## [Do this]
Quote the data between the lines holding "Open the alert notification icon in header" and "Action: [822, 132]", inclusive, repeating each line word for word.

## [Data section]
============================================================
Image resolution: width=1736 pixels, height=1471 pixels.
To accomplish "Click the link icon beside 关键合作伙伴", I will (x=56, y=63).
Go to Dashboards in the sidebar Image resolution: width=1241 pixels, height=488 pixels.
============================================================
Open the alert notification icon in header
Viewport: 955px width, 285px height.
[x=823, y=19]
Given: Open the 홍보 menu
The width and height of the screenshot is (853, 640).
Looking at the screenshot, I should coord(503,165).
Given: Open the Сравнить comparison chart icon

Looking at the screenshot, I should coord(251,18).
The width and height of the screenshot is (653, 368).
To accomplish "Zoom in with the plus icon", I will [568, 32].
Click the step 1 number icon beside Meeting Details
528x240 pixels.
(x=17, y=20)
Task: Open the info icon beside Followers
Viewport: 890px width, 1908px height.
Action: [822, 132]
============================================================
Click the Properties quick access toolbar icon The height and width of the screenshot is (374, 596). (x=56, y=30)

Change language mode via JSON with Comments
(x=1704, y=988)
============================================================
## [Task output]
Open the alert notification icon in header
Viewport: 955px width, 285px height.
[x=823, y=19]
Given: Open the 홍보 menu
The width and height of the screenshot is (853, 640).
Looking at the screenshot, I should coord(503,165).
Given: Open the Сравнить comparison chart icon

Looking at the screenshot, I should coord(251,18).
The width and height of the screenshot is (653, 368).
To accomplish "Zoom in with the plus icon", I will [568, 32].
Click the step 1 number icon beside Meeting Details
528x240 pixels.
(x=17, y=20)
Task: Open the info icon beside Followers
Viewport: 890px width, 1908px height.
Action: [822, 132]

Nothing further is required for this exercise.